## ACTION ITEM:
Copy out nothing but the lines from the one holding "Given: Click the" through the end of the entries below, exactly as written and without the pictures.

## RECORDS FOR THE TASK:
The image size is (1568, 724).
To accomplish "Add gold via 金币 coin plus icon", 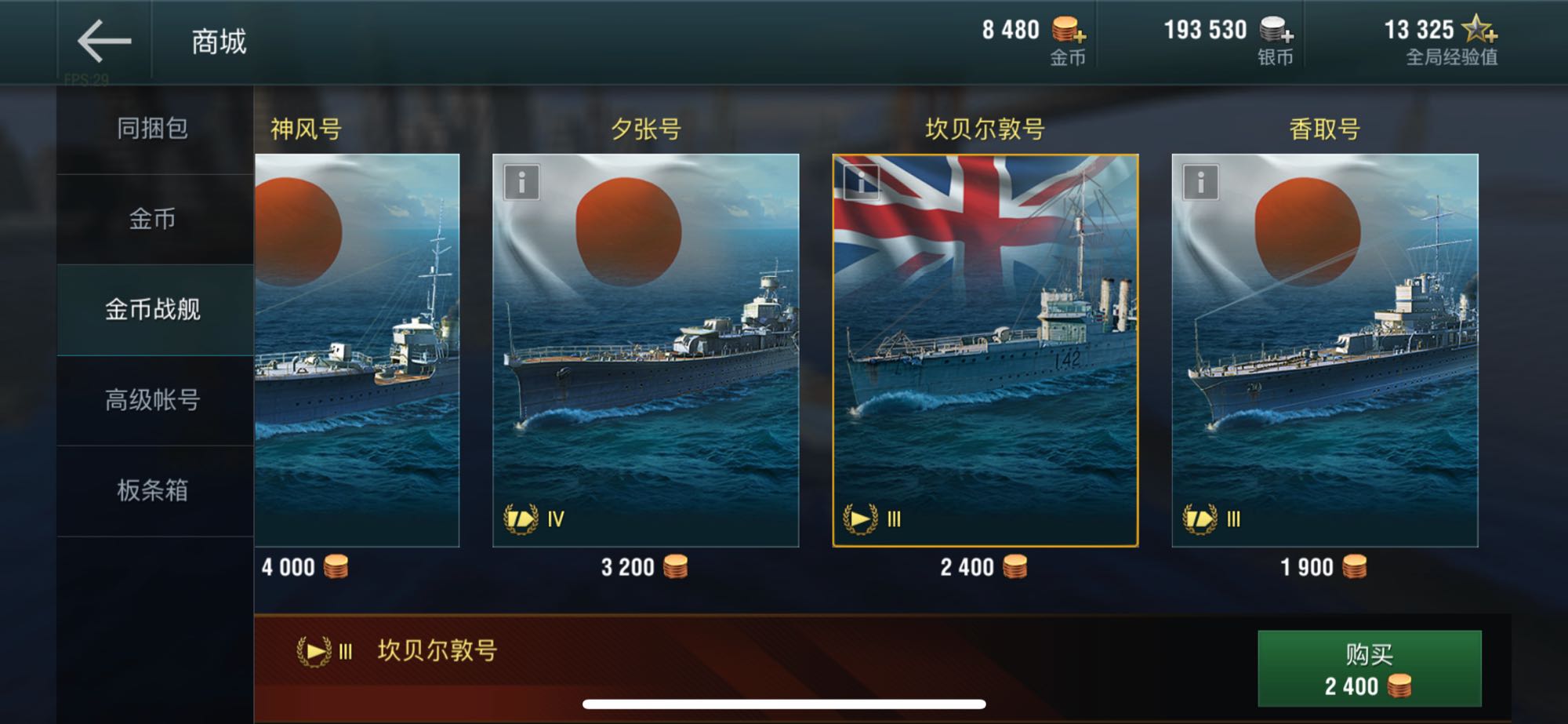I will [1069, 31].
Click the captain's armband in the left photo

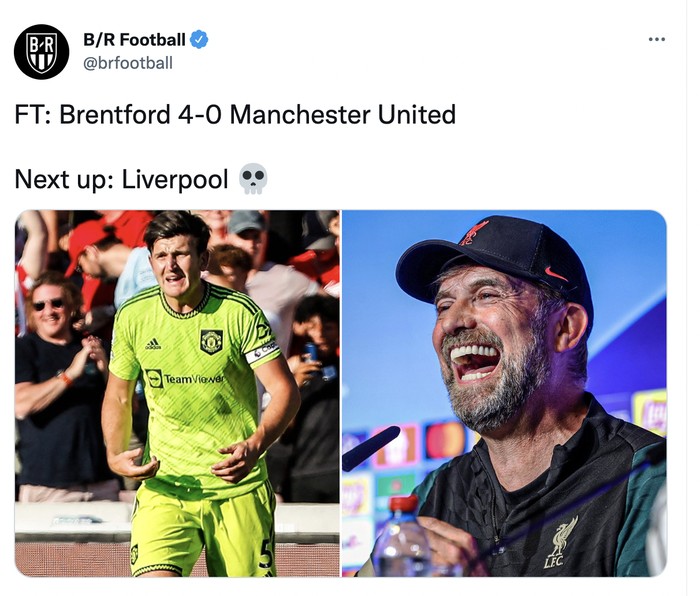[x=263, y=350]
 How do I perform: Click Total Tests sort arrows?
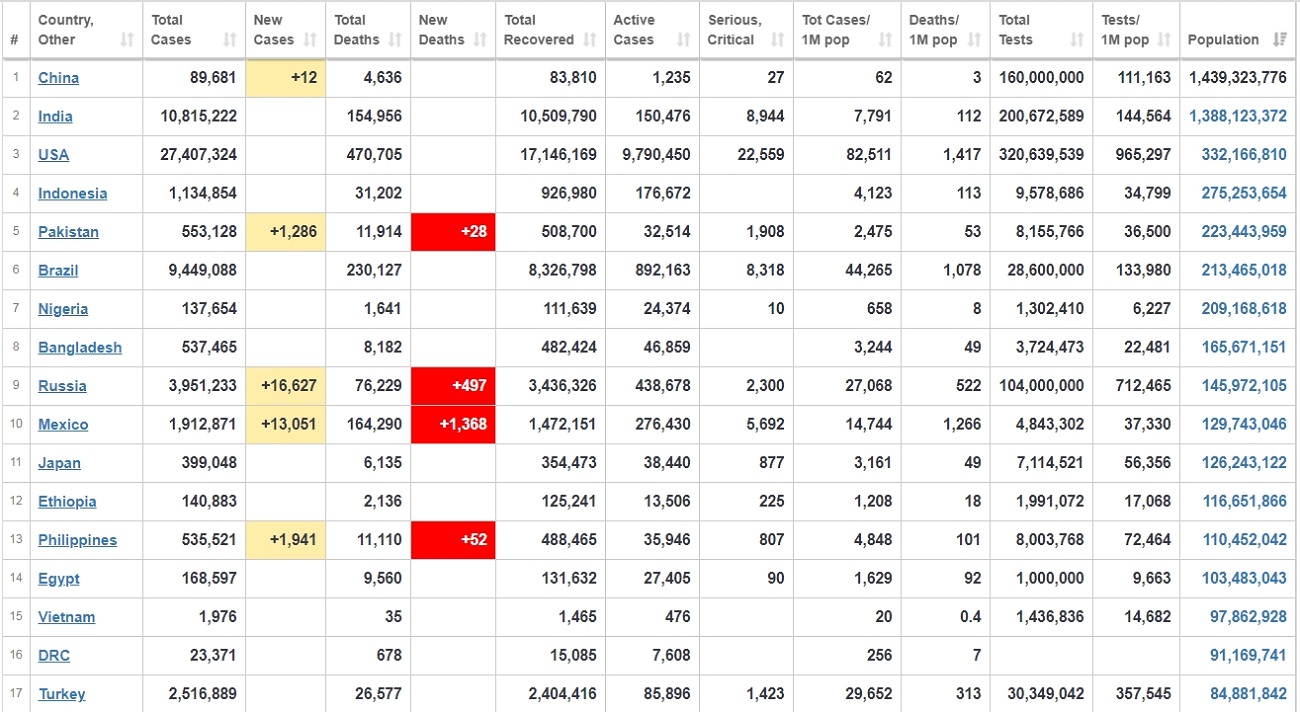1077,40
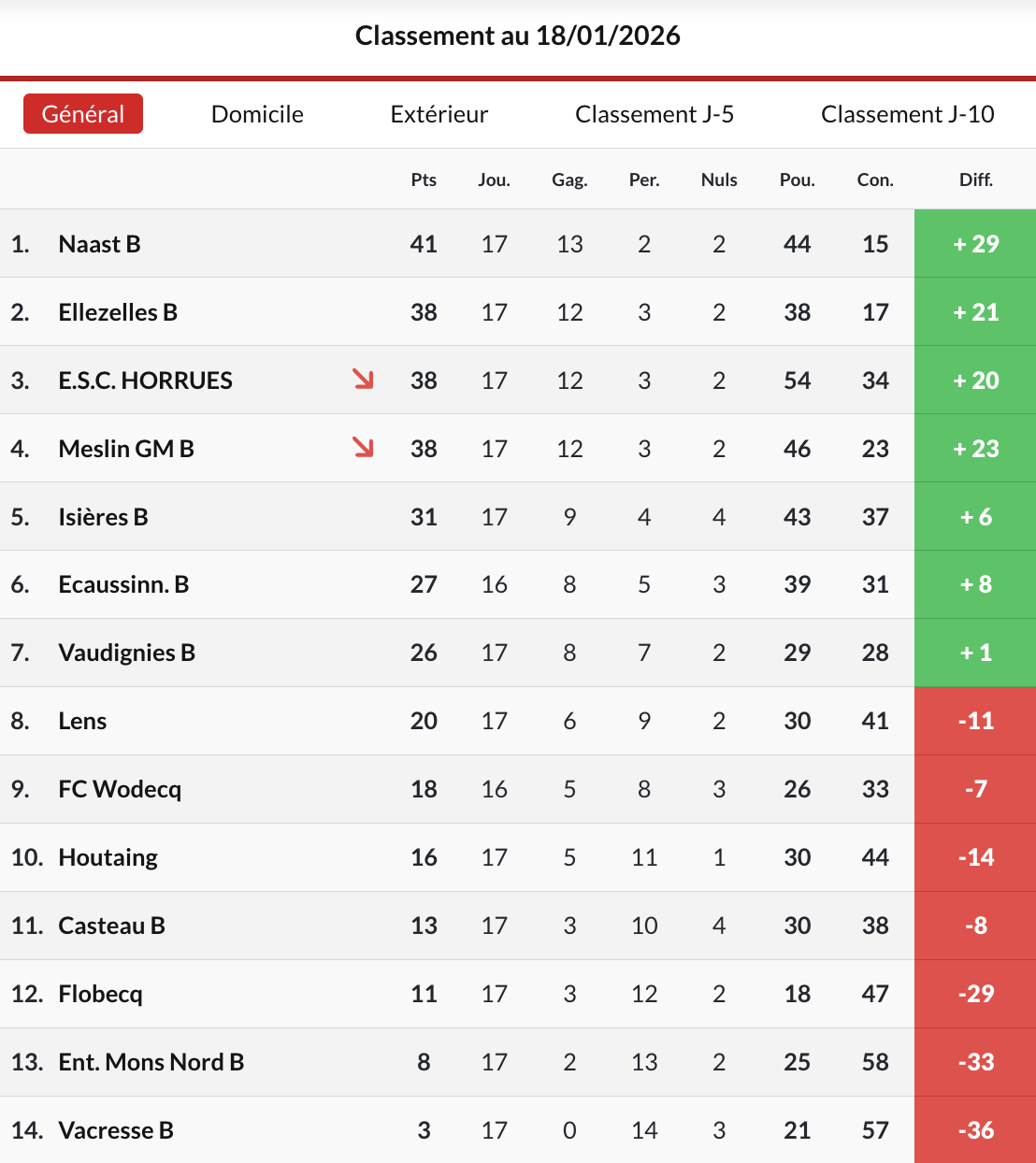The image size is (1036, 1163).
Task: Click the Pts column header
Action: (x=424, y=179)
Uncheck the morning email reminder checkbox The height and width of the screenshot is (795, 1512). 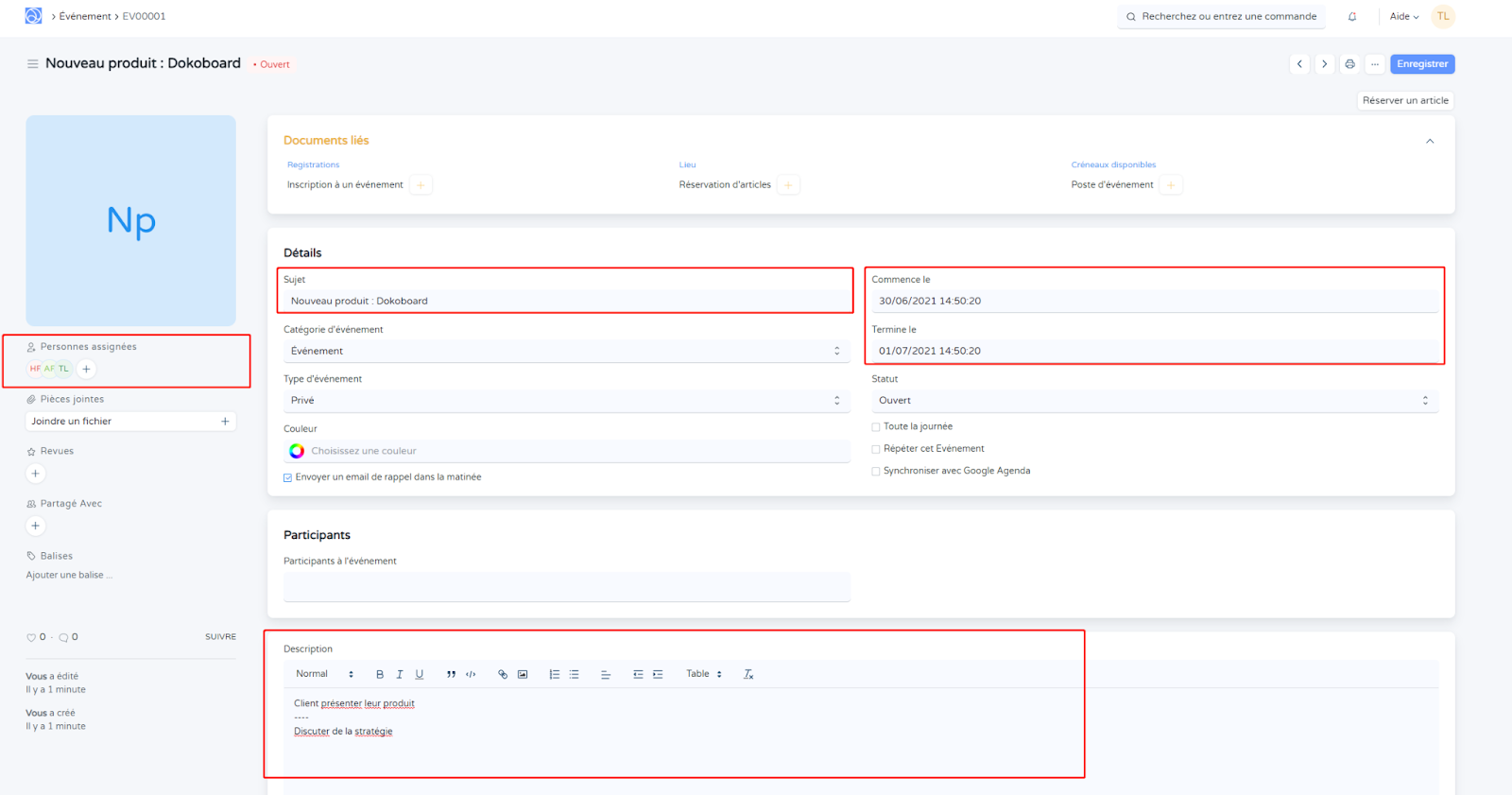tap(288, 477)
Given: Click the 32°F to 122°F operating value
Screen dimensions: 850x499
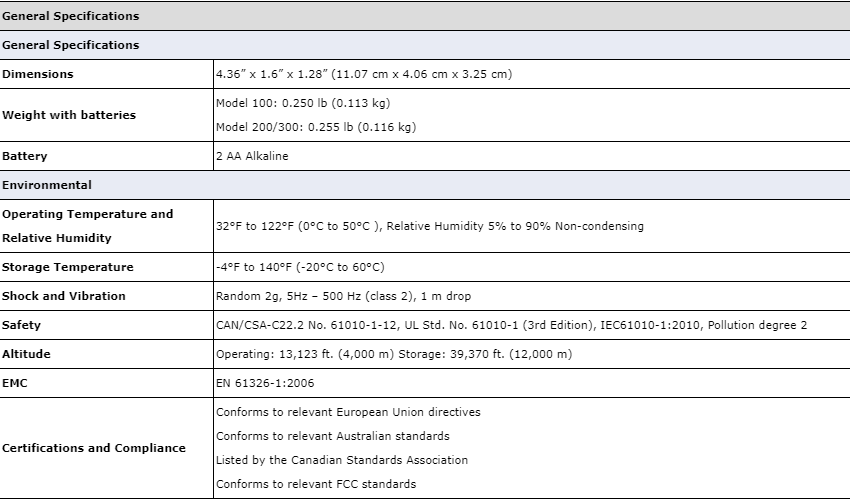Looking at the screenshot, I should click(430, 226).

## FINISHED TASK:
Given: Click the 32°F to 122°F operating value
Screen dimensions: 850x499
Looking at the screenshot, I should click(430, 226).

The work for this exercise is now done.